Entering edit mode
6.7 years ago
christopher medway
▴
460
I posted this question on stackoverflow, but it did not get a response. It is a bioinformatics query, so perhaps this is a better forum: Is there are pythonic equivalent to the R ranges operation below?
In R (albeit longwinded):
Here is a test data.frame
df <- data.frame(
"CHR" = c(1,1,1,2,2),
"START" = c(100, 200, 300, 100, 400),
"STOP" = c(150,350,400,500,450)
)
First I make GRanges object:
gr <- GenomicRanges::GRanges(
seqnames = df$CHR,
ranges = IRanges(start = df$START, end = df$STOP)
)
Then I reduce the intervals to collapse into new granges object:
reduced <- reduce(gr)
Now append a new column to original dataframe which confirms which rows belong to the same contiguous 'chunk'.

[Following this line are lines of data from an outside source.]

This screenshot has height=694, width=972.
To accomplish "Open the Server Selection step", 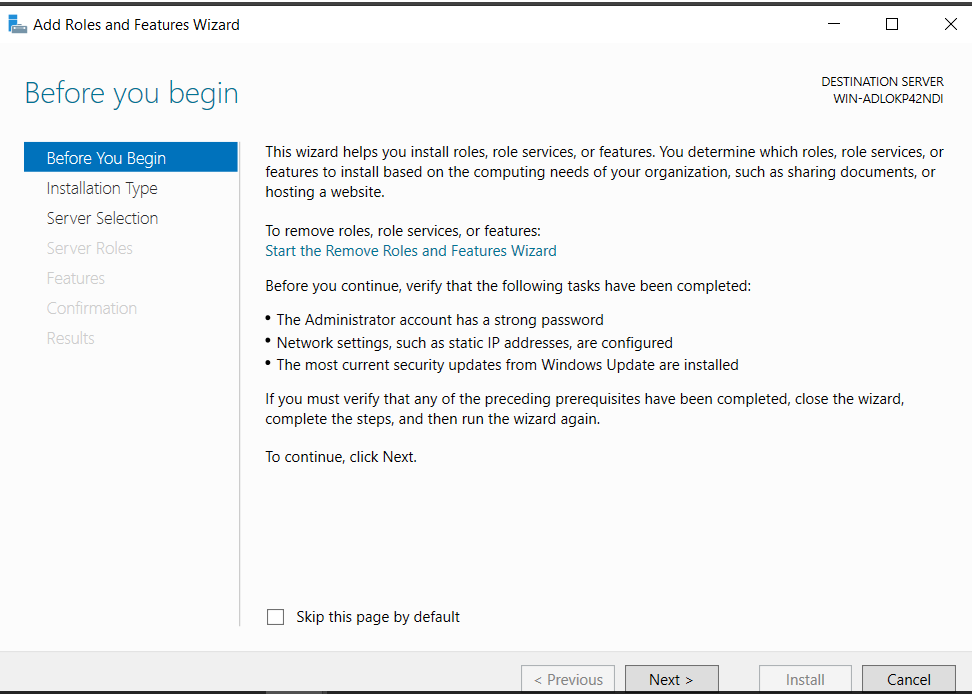I will [102, 218].
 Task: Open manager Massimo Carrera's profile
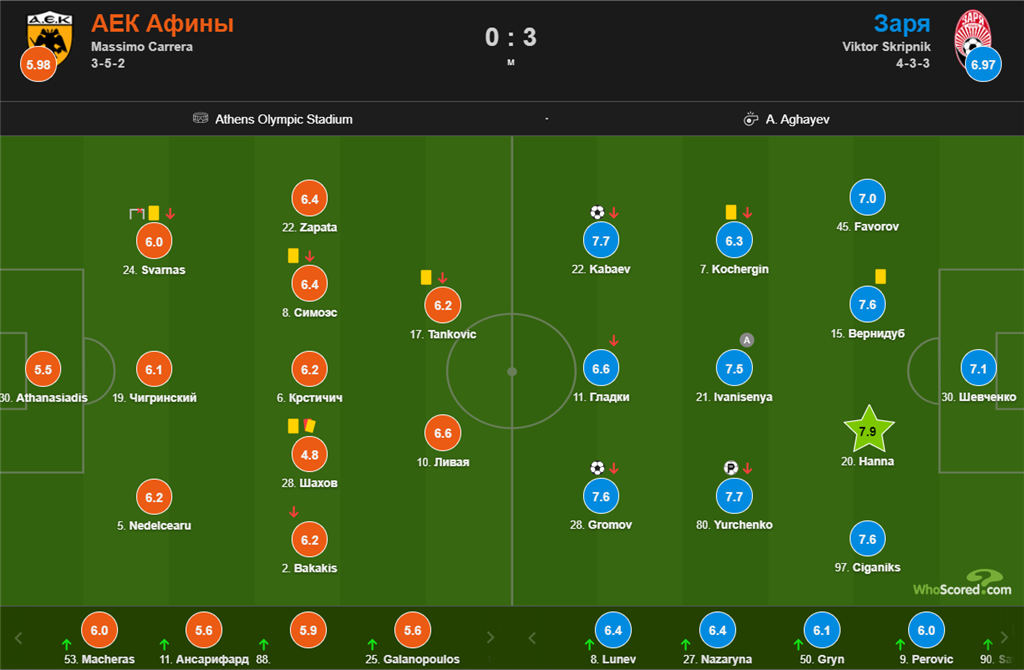142,47
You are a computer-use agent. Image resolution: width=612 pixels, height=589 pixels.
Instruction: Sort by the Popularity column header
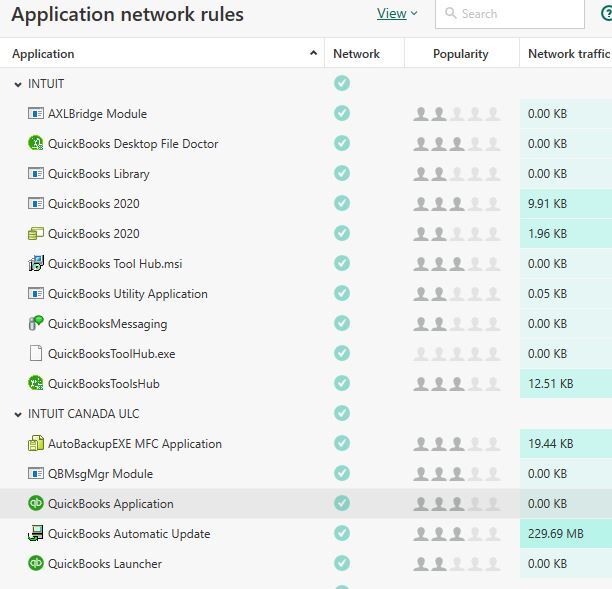click(460, 54)
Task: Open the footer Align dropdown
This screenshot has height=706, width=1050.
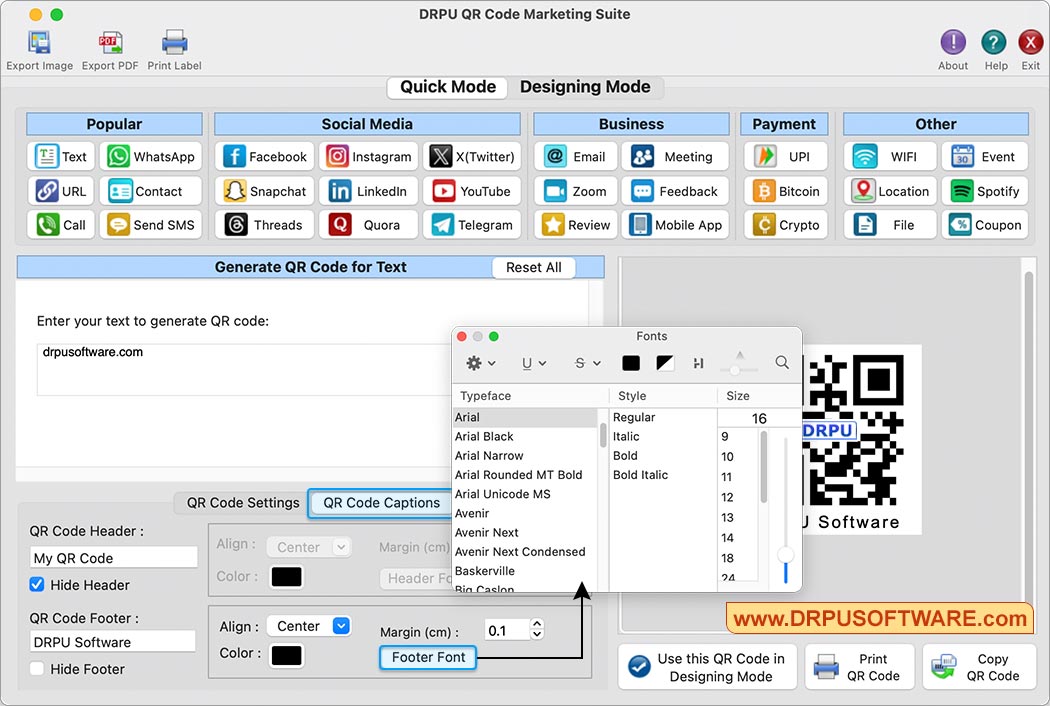Action: pos(309,625)
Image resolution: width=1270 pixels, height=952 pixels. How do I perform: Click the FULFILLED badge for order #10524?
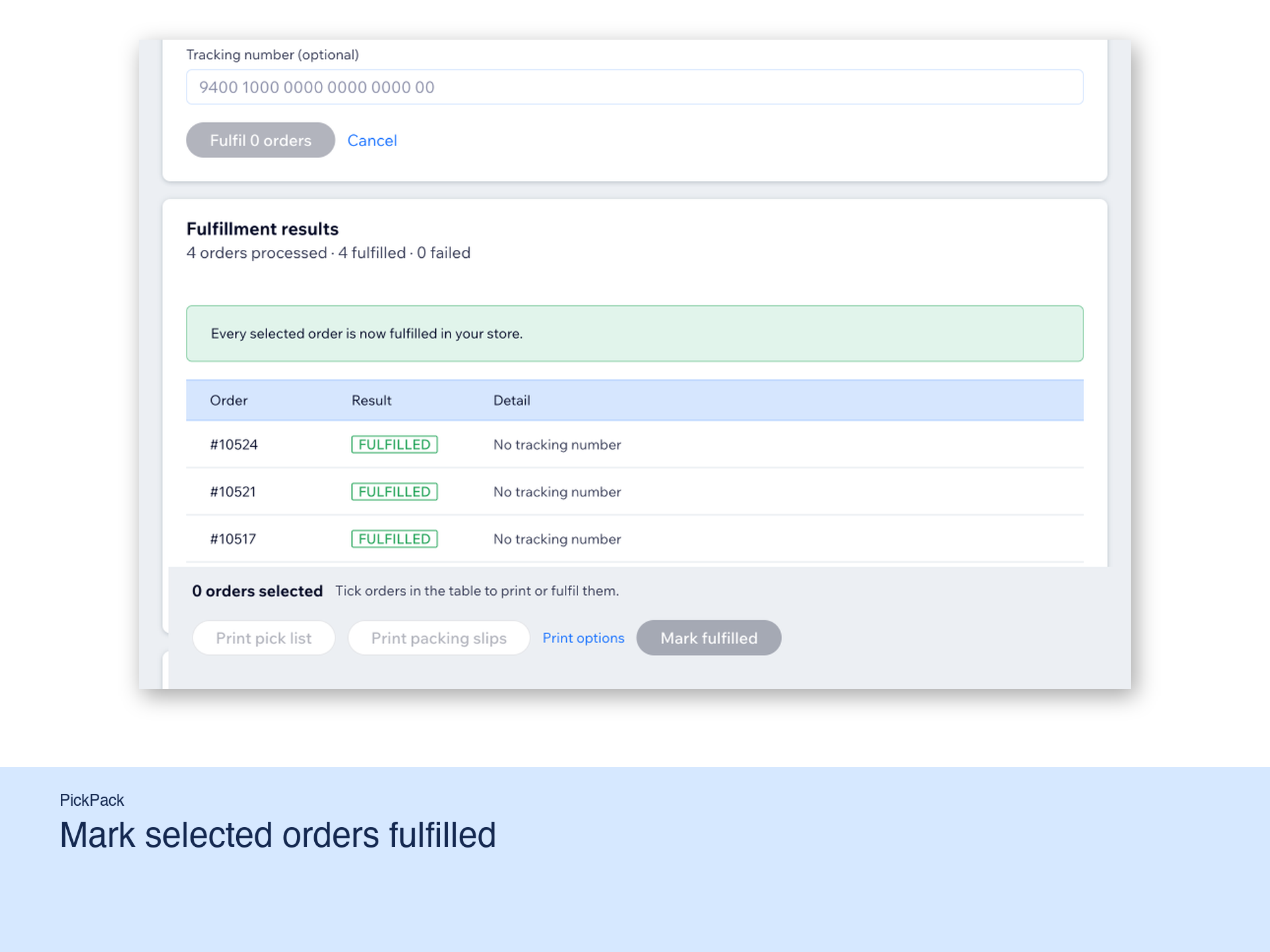394,444
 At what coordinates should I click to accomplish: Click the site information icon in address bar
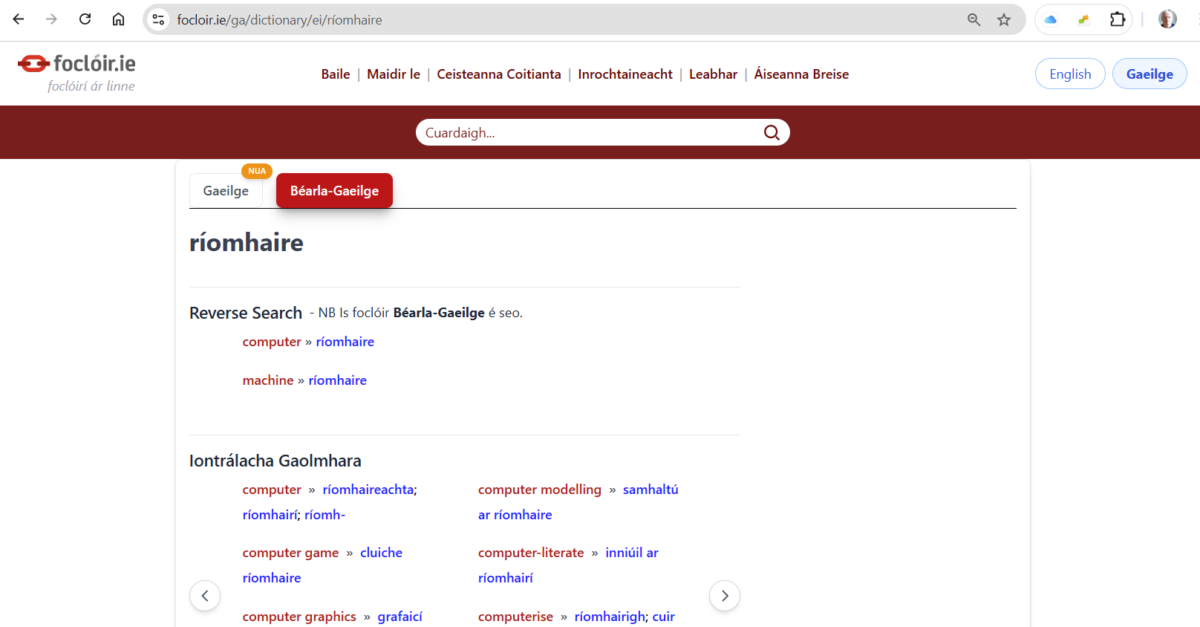pos(158,19)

subjectHits(findOverlaps(gr, reduced))
Output:
> df
CHR START STOP locus
1 1 100 150 1
2 1 200 350 2
3 1 300 400 2
4 2 100 500 3
5 2 400 450 3
How do I do this in Python?
in what structure is your data stored in python?
The data is stored as a CSV to disk. As a python newbie, I guess I would load as a pandas table, but I am open to suggestions.